The River Irthing is a river in Cumbria, England and a major tributary of the River Eden. The name is recorded as Ard or Arden in early references. For the first 15 miles of its course it defines the border between Northumberland and Cumbria.

== Etymology ==
The name Irthing may be of Brittonic origin, though its precise etymology is uncertain. The last part of the name is from –ïnn, an adjectival and, in place-names, toponymic suffix, added to nouns or adjectives. The first part may be arth, meaning "a bear" (cf. Welsh arth). Or else, the first part of the name could either one of two elements suffixed with -ed, an early Celtic nominal suffix meaning "having the quality of..". The first of these is, *ar, an ancient river-naming element implying either horizontal motion, "flowing", or else "rising" or "springing up" (compare Irt). The second possibility is *īr, meaning "fresh, clean, pure".

== Geography ==
It is thought that before the last glacial maximum the Irthing flowed into the South Tyne valley through the watershed near Greenhead, now known as the Tyne Gap. This section of the valley is now blocked by a filling of glacial till, diverting the river south west, but the old course has been detected by drilling and echo-sounding. The rapidly eroding cliffs threatening the southern edge of Birdoswald Roman Fort and the fact that the Roman bridge abutment at Willowford is now 44 m (144.4 ft) from the river testify to the instability of the local landscape as it continues to recover from glacial alteration.

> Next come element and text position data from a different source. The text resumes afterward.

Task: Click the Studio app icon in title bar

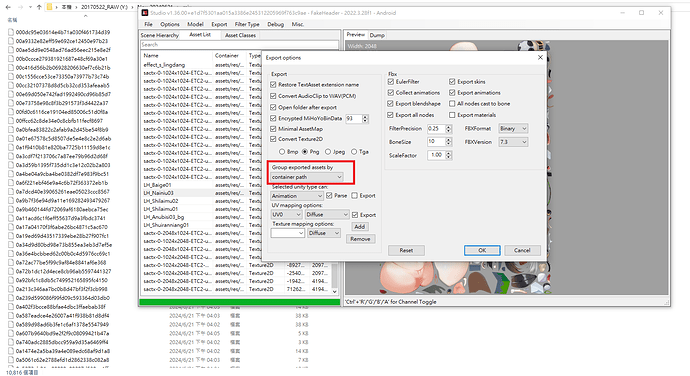Action: (145, 13)
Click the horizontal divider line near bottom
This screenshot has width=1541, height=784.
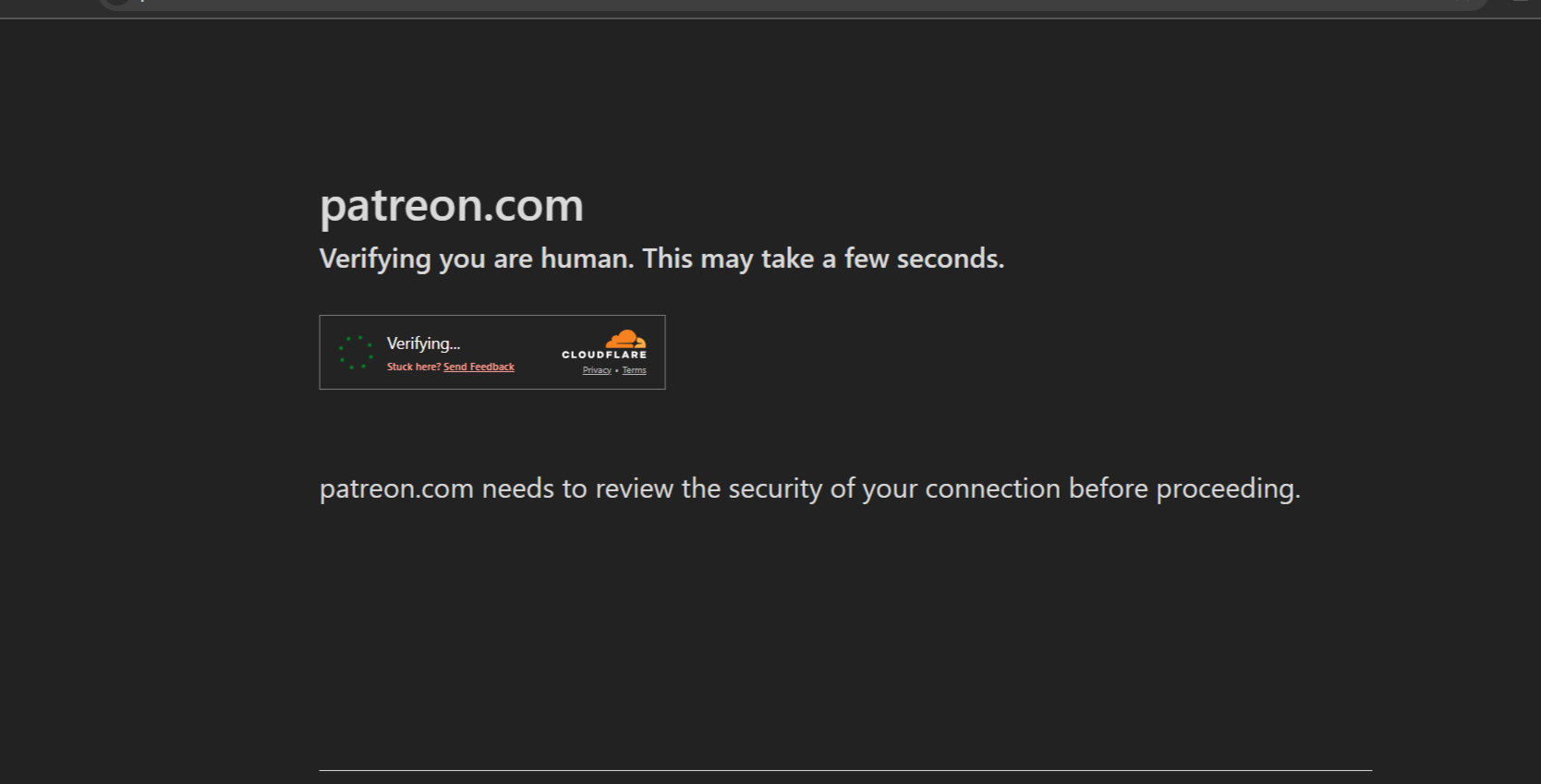(845, 770)
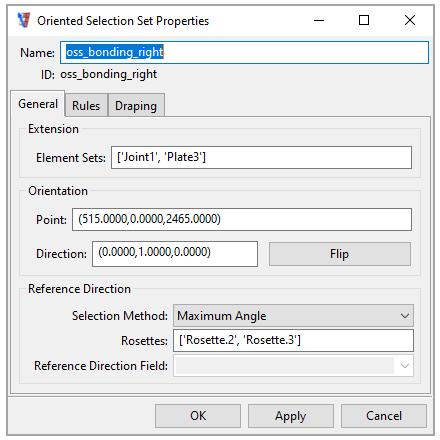Click the dialog title bar text
Image resolution: width=440 pixels, height=440 pixels.
point(123,21)
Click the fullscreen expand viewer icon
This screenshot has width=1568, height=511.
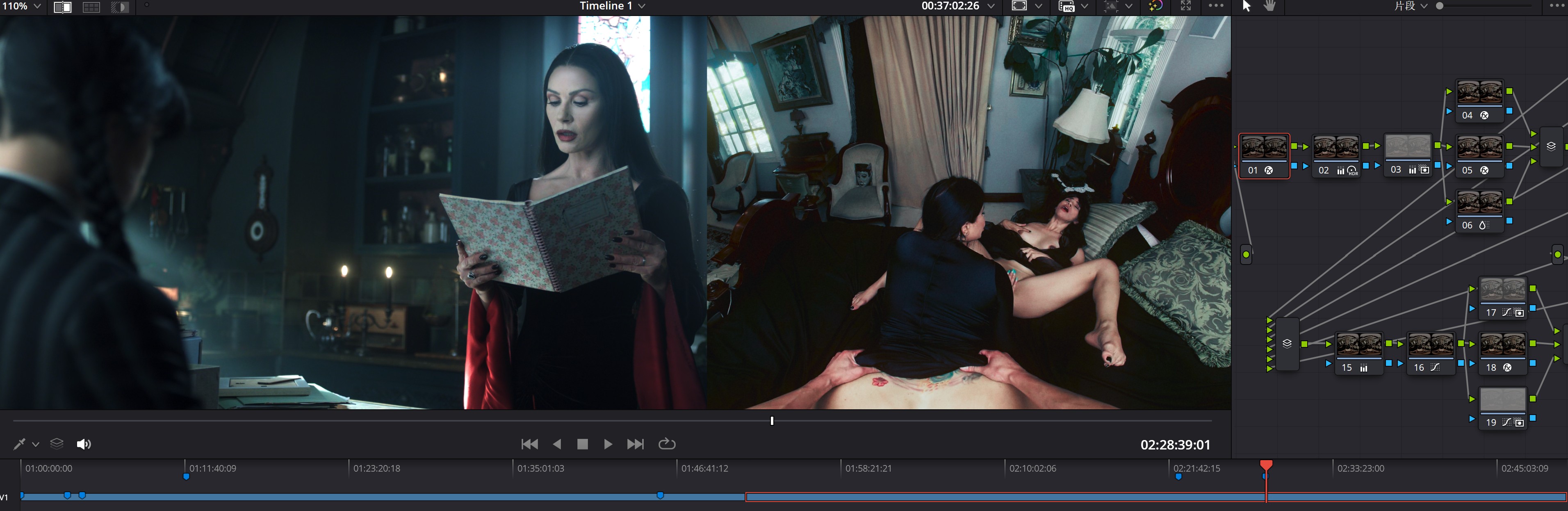(1186, 6)
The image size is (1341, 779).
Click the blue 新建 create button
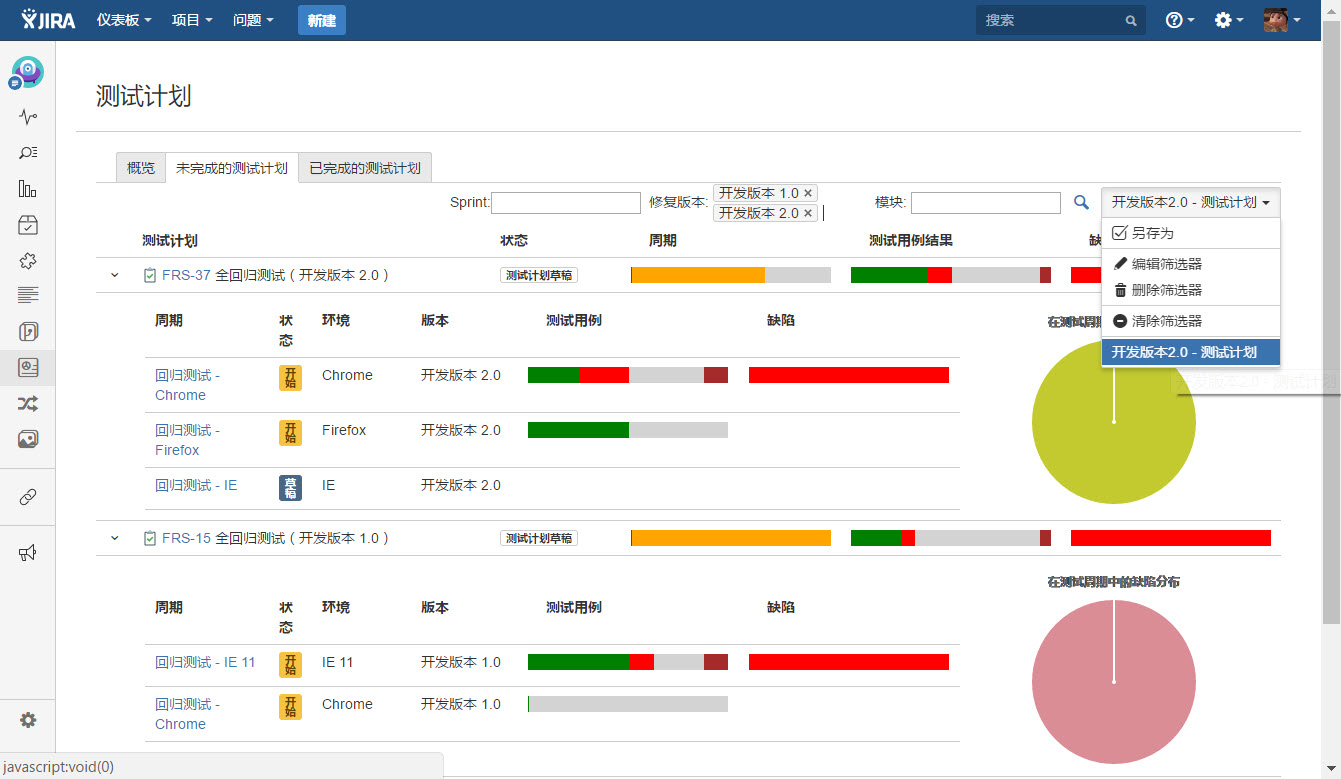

The river rises on Paddaburn Moor in Kielder Forest and skirts the eastern edge of Butterburn Flow raised bog. Remains of numerous mediaeval shielings have been found along the banks of these upper reaches, some of which have been given ancient monument status.

For two miles above the village of Gilsland the river flows through the Irthing Gorge, flanked by mainly sandstone crags. Within the upper section of this gorge lies the spectacular 7.6 metre (25 feet) Crammel Linn waterfall. Peregrine falcons and ravens nest near the waterfall and derelict military structures, probably pump-houses supplying water for the Blue Streak rocket site at RAF Spadeadam, can be seen just upstream. Further downstream, in the grounds of Gilsland Spa hotel, the crags develop into high cliffs. The cliff face below the hotel gives rise to the famous sulphurous spring after which the hotel is named and also a chalybeate spring and a petrifying seep.

Hadrian's Wall crossed the river on a bridge at Willowford, 0.75 kilometres (0.5 miles) east of Birdoswald Roman Fort. From that point the course of the river as it turns west is lined with other Roman sites associated with the Roman Stanegate road and Hadrian's Wall. A 914-metre (2,998.7 feet) stretch of Wall, including two turrets and the impressive bridge remains, runs alongside the River Irthing at Willowford, linked by a new footbridge to Birdoswald Roman Fort. This crossing of the River Irthing marked a significant transition in the construction of Hadrian's Wall, emphasising the greater availability of building stone to the east.

Passing Brampton the Irthing merges with the River Gelt, and soon after meets the River Eden near Warwick Bridge, just north of Wetheral.